Task details
Please write each entry out again exactly as shown.

(Saved data entries)
/---

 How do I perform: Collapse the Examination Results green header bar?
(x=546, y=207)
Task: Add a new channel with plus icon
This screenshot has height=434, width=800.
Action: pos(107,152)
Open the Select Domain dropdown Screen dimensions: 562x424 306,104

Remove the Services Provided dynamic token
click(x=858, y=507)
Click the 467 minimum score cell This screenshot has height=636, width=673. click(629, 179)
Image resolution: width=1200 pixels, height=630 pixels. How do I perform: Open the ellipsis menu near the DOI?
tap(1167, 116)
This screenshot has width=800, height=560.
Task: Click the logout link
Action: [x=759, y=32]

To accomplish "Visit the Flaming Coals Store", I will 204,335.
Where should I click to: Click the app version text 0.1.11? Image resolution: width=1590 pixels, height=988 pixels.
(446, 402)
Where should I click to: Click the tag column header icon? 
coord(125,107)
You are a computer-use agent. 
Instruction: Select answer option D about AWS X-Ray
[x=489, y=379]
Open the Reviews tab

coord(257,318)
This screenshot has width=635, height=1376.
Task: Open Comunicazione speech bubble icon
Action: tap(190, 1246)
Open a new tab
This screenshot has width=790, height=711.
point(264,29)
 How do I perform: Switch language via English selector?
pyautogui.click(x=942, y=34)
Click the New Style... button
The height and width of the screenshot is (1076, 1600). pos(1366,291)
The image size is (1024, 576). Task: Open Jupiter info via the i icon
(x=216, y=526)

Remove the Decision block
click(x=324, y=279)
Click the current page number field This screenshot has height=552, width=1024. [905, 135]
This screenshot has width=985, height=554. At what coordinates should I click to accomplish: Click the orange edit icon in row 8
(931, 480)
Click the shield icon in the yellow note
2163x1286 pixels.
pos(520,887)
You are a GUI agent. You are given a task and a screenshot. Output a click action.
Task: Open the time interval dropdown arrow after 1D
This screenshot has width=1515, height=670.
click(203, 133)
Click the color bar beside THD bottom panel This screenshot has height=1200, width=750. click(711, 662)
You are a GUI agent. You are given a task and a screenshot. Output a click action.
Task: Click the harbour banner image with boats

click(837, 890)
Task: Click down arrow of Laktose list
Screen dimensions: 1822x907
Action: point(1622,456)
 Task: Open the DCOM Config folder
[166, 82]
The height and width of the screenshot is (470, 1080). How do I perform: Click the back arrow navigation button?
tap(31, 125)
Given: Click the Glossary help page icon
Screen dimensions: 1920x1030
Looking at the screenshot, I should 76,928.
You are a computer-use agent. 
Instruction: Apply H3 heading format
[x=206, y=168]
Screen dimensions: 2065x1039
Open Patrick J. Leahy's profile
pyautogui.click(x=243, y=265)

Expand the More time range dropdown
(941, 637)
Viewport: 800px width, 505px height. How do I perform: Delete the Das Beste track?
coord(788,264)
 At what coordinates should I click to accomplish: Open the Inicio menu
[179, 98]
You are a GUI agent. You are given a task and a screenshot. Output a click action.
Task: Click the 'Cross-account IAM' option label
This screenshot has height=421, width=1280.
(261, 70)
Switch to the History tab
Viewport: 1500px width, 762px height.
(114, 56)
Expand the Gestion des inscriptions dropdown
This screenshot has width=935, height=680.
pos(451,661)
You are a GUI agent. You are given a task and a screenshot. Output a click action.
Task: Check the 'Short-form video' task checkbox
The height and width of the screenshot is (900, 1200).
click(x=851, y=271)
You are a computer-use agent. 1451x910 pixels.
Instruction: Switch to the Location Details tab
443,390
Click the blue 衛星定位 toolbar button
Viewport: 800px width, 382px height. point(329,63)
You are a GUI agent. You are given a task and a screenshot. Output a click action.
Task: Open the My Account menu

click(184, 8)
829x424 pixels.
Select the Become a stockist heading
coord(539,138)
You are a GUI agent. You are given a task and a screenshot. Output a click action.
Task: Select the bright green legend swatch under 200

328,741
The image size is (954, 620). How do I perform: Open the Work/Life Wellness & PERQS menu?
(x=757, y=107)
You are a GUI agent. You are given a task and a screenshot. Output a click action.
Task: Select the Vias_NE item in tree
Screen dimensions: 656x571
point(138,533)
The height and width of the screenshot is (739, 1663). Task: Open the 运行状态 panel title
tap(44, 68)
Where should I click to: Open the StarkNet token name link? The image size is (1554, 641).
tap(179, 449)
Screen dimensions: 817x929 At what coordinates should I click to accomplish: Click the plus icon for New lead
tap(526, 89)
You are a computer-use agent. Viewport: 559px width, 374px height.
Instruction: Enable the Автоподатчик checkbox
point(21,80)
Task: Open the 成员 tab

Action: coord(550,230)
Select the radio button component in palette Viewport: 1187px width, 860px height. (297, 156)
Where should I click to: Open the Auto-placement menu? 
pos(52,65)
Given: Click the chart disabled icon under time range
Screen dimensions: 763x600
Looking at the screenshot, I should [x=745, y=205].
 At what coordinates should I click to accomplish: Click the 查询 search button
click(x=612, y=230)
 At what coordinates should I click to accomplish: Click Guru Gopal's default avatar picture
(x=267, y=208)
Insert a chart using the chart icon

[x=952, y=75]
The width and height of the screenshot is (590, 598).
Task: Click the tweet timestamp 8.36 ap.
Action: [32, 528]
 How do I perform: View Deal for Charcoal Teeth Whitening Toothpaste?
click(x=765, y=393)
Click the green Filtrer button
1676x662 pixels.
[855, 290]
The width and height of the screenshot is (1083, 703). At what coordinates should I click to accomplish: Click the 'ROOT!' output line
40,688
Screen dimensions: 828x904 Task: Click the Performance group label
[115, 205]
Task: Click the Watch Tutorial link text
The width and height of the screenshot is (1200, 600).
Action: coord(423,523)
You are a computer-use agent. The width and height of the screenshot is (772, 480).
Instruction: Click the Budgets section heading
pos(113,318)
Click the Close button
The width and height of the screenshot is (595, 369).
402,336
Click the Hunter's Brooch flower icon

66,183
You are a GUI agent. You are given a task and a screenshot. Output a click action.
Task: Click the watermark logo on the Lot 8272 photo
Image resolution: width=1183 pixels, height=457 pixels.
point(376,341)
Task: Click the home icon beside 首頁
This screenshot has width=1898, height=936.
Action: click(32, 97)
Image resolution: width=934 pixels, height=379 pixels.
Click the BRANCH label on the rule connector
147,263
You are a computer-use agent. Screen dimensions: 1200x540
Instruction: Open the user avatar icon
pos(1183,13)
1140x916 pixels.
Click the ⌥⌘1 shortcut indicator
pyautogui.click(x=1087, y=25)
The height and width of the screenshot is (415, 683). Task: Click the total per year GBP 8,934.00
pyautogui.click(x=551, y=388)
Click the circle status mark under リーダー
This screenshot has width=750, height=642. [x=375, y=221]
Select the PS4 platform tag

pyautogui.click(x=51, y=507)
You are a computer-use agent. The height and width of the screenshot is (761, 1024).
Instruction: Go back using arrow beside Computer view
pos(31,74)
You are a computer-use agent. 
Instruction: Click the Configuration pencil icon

\---

Reply to the exercise
 How do I perform: Collapse the Examination Results green header bar?
(x=546, y=207)
Task: Add a new channel with plus icon
This screenshot has height=434, width=800.
Action: pos(107,152)
Open the Select Domain dropdown Screen dimensions: 562x424 306,104

Remove the Services Provided dynamic token
click(x=858, y=507)
Click the 467 minimum score cell This screenshot has height=636, width=673. click(629, 179)
Image resolution: width=1200 pixels, height=630 pixels. How do I perform: Open the ellipsis menu near the DOI?
tap(1167, 116)
This screenshot has width=800, height=560.
Task: Click the logout link
Action: [x=759, y=32]

To accomplish "Visit the Flaming Coals Store", I will 204,335.
Where should I click to: Click the app version text 0.1.11? Image resolution: width=1590 pixels, height=988 pixels.
(446, 402)
Where should I click to: Click the tag column header icon? 
coord(125,107)
You are a computer-use agent. 
Instruction: Select answer option D about AWS X-Ray
[x=489, y=379]
Open the Reviews tab

coord(257,318)
This screenshot has width=635, height=1376.
Task: Open Comunicazione speech bubble icon
Action: tap(190, 1246)
Open a new tab
This screenshot has width=790, height=711.
point(264,29)
 How do I perform: Switch language via English selector?
pyautogui.click(x=942, y=34)
Click the New Style... button
The height and width of the screenshot is (1076, 1600). pos(1366,291)
The image size is (1024, 576). Task: Open Jupiter info via the i icon
(x=216, y=526)

Remove the Decision block
click(x=324, y=279)
Click the current page number field This screenshot has height=552, width=1024. [905, 135]
This screenshot has width=985, height=554. At what coordinates should I click to accomplish: Click the orange edit icon in row 8
(931, 480)
Click the shield icon in the yellow note
2163x1286 pixels.
pos(520,887)
You are a GUI agent. You are given a task and a screenshot. Output a click action.
Task: Open the time interval dropdown arrow after 1D
This screenshot has width=1515, height=670.
click(203, 133)
Click the color bar beside THD bottom panel This screenshot has height=1200, width=750. click(711, 662)
You are a GUI agent. You are given a task and a screenshot. Output a click action.
Task: Click the harbour banner image with boats

click(837, 890)
Task: Click down arrow of Laktose list
Screen dimensions: 1822x907
Action: point(1622,456)
 Task: Open the DCOM Config folder
[166, 82]
The height and width of the screenshot is (470, 1080). How do I perform: Click the back arrow navigation button?
tap(31, 125)
Given: Click the Glossary help page icon
Screen dimensions: 1920x1030
Looking at the screenshot, I should 76,928.
You are a computer-use agent. 
Instruction: Apply H3 heading format
[x=206, y=168]
Screen dimensions: 2065x1039
Open Patrick J. Leahy's profile
pyautogui.click(x=243, y=265)

Expand the More time range dropdown
(941, 637)
Viewport: 800px width, 505px height. How do I perform: Delete the Das Beste track?
coord(788,264)
 At what coordinates should I click to accomplish: Open the Inicio menu
[179, 98]
You are a GUI agent. You are given a task and a screenshot. Output a click action.
Task: Click the 'Cross-account IAM' option label
This screenshot has height=421, width=1280.
(261, 70)
Switch to the History tab
Viewport: 1500px width, 762px height.
(114, 56)
Expand the Gestion des inscriptions dropdown
This screenshot has width=935, height=680.
pos(451,661)
You are a GUI agent. You are given a task and a screenshot. Output a click action.
Task: Check the 'Short-form video' task checkbox
The height and width of the screenshot is (900, 1200).
click(x=851, y=271)
You are a computer-use agent. 1451x910 pixels.
Instruction: Switch to the Location Details tab
443,390
Click the blue 衛星定位 toolbar button
Viewport: 800px width, 382px height. point(329,63)
You are a GUI agent. You are given a task and a screenshot. Output a click action.
Task: Open the My Account menu

click(184, 8)
829x424 pixels.
Select the Become a stockist heading
coord(539,138)
You are a GUI agent. You are given a task and a screenshot. Output a click action.
Task: Select the bright green legend swatch under 200

328,741
The image size is (954, 620). How do I perform: Open the Work/Life Wellness & PERQS menu?
(x=757, y=107)
You are a GUI agent. You are given a task and a screenshot. Output a click action.
Task: Select the Vias_NE item in tree
Screen dimensions: 656x571
point(138,533)
The height and width of the screenshot is (739, 1663). Task: Open the 运行状态 panel title
tap(44, 68)
Where should I click to: Open the StarkNet token name link? The image size is (1554, 641).
tap(179, 449)
Screen dimensions: 817x929 At what coordinates should I click to accomplish: Click the plus icon for New lead
tap(526, 89)
You are a computer-use agent. Viewport: 559px width, 374px height.
Instruction: Enable the Автоподатчик checkbox
point(21,80)
Task: Open the 成员 tab

Action: coord(550,230)
Select the radio button component in palette Viewport: 1187px width, 860px height. (297, 156)
Where should I click to: Open the Auto-placement menu? 
pos(52,65)
Given: Click the chart disabled icon under time range
Screen dimensions: 763x600
Looking at the screenshot, I should [x=745, y=205].
 At what coordinates should I click to accomplish: Click the 查询 search button
click(x=612, y=230)
 At what coordinates should I click to accomplish: Click Guru Gopal's default avatar picture
(x=267, y=208)
Insert a chart using the chart icon

[x=952, y=75]
The width and height of the screenshot is (590, 598).
Task: Click the tweet timestamp 8.36 ap.
Action: [32, 528]
 How do I perform: View Deal for Charcoal Teeth Whitening Toothpaste?
click(x=765, y=393)
Click the green Filtrer button
1676x662 pixels.
[855, 290]
The width and height of the screenshot is (1083, 703). At what coordinates should I click to accomplish: Click the 'ROOT!' output line
40,688
Screen dimensions: 828x904 Task: Click the Performance group label
[115, 205]
Task: Click the Watch Tutorial link text
The width and height of the screenshot is (1200, 600).
Action: coord(423,523)
You are a computer-use agent. The width and height of the screenshot is (772, 480).
Instruction: Click the Budgets section heading
pos(113,318)
Click the Close button
The width and height of the screenshot is (595, 369).
402,336
Click the Hunter's Brooch flower icon

66,183
You are a GUI agent. You are given a task and a screenshot. Output a click action.
Task: Click the watermark logo on the Lot 8272 photo
Image resolution: width=1183 pixels, height=457 pixels.
point(376,341)
Task: Click the home icon beside 首頁
This screenshot has width=1898, height=936.
Action: click(32, 97)
Image resolution: width=934 pixels, height=379 pixels.
Click the BRANCH label on the rule connector
147,263
You are a computer-use agent. Screen dimensions: 1200x540
Instruction: Open the user avatar icon
pos(1183,13)
1140x916 pixels.
Click the ⌥⌘1 shortcut indicator
pyautogui.click(x=1087, y=25)
The height and width of the screenshot is (415, 683). Task: Click the total per year GBP 8,934.00
pyautogui.click(x=551, y=388)
Click the circle status mark under リーダー
This screenshot has width=750, height=642. [x=375, y=221]
Select the PS4 platform tag

pyautogui.click(x=51, y=507)
You are a computer-use agent. The height and width of the screenshot is (761, 1024).
Instruction: Go back using arrow beside Computer view
pos(31,74)
You are a computer-use agent. 
Instruction: Click the Configuration pencil icon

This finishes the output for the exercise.